Ash Wednesday begins the “40 Day” season of Lent. Lent is a period in which we are called to focus on reconnecting with the God who, while we are sometimes too busy for God, is never too busy for us. There are different ways to do that, but sometimes the best way is simply to sit in our prayer chair and think about it. Some people feel uncomfortable with prayer because they think there is a right way or a wrong way to do it, that if we don’t do it just right, say just the perfect words, God won’t hear us. Rest assured, if you plant your butt in the seat with the intent to talk to God, God WILL be all ears. More than anything, God wants relationship. It’s not about what you say - or even if you SAY anything at all - it’s about making yourself available, being present to God.

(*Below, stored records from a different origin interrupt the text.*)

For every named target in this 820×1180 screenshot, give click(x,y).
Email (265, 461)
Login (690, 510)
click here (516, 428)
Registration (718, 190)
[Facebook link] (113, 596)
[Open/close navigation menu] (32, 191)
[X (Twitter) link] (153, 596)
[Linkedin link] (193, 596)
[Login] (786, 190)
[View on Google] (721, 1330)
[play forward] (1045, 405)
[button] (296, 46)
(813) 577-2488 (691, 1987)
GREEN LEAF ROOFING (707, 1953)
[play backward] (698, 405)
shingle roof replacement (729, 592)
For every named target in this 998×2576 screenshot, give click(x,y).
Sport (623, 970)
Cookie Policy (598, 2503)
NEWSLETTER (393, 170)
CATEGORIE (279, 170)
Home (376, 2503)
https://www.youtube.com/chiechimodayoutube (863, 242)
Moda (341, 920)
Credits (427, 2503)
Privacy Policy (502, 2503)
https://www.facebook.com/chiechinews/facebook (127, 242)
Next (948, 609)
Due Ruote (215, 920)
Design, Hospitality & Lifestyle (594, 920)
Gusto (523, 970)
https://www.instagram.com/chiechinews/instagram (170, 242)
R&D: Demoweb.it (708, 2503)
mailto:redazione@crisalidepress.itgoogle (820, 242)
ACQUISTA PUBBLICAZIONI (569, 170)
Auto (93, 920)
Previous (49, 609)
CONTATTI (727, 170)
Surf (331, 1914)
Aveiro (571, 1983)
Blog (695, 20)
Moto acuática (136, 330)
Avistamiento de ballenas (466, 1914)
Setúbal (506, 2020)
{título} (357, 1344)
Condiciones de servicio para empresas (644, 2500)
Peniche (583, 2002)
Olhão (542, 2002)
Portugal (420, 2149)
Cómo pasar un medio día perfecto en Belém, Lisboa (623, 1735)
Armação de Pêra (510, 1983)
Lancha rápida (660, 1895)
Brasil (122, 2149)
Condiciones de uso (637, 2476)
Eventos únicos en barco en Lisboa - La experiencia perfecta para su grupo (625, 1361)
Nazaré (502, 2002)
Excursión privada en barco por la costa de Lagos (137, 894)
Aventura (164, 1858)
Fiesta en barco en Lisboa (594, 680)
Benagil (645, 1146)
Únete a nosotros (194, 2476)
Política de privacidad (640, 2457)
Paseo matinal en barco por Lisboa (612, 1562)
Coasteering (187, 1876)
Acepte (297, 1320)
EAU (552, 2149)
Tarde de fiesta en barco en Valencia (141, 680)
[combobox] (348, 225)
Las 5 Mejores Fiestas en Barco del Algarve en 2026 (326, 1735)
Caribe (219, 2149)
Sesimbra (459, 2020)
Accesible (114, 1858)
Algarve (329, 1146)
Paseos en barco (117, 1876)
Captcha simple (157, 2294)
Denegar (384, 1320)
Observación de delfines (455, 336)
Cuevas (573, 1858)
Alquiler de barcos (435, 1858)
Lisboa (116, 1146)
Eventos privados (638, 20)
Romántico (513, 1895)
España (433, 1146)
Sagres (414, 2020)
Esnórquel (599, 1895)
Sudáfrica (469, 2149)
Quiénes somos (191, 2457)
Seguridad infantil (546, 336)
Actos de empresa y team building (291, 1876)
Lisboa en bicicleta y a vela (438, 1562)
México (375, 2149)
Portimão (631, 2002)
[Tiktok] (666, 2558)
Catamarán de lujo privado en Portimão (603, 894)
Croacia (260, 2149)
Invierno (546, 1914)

Whether that time is spent trying to put words to a prayer, or whether it’s just reading a brief or favorite scripture and thinking about it, whether it’s reading a poem or psalm or hymn or other inspirational writing and reflecting on how you sense God in that - you’re praying! You’re connecting! And if on the first day you only last five minutes, well great! That’s five minutes more than you spent with God the day before, right?
Oftentimes, we get so busy doing the urgent things that we forego the important things. The urgent things are like the ringing phone, the boiling pot, or the clanging of the doorbell - they require immediate attention, even though the phone call is likely just a telemarketer and the doorbell is probably someone trying to sell you new windows for your house! They’re urgent - they scream for your attention - but they’re not important. The time you spend reconnecting - with God, with your faith, with your family - that’s important. Ash Wednesday reminds us, very graphically so, that our time on this earth is short - from dust we came and to dust we will return. The mark of the cross, as rough and uneven as it is when placed on our foreheads and made from the ashes of burned palm leaves, is a sign for all to see, but more importantly a sign for us to see when we look at ourselves, our true selves, in the mirror. This, this image, this is who we really are. It’s not a call to repentance in order to gain salvation for the next life - it’s a call to repent, to turn around THIS life, to go in a new direction and to live the wholehearted life that God so desires for you to live, if you’ll just spend time with God in order to figure out what that looks like for YOU at this stage in your life. And before you say it, or even think it, NO, you’re not too old to begin to live a new and newly connected life in God’s grace. You’re never too old, it’s never too late.
What we have to do is described so succinctly in our scripture today.
“Find a quiet, secluded place so you won’t be tempted to role-play before God. Just be there as simply and honestly as you can manage. The focus will shift from you to God, and you will begin to sense God’s grace.”
It’s not a one time event, rather, it’s a process.
Give it the time it takes, grow the time you give, open yourself to the love and grace of God in your life, and you will be the love and grace of God in the lives of others. Amen.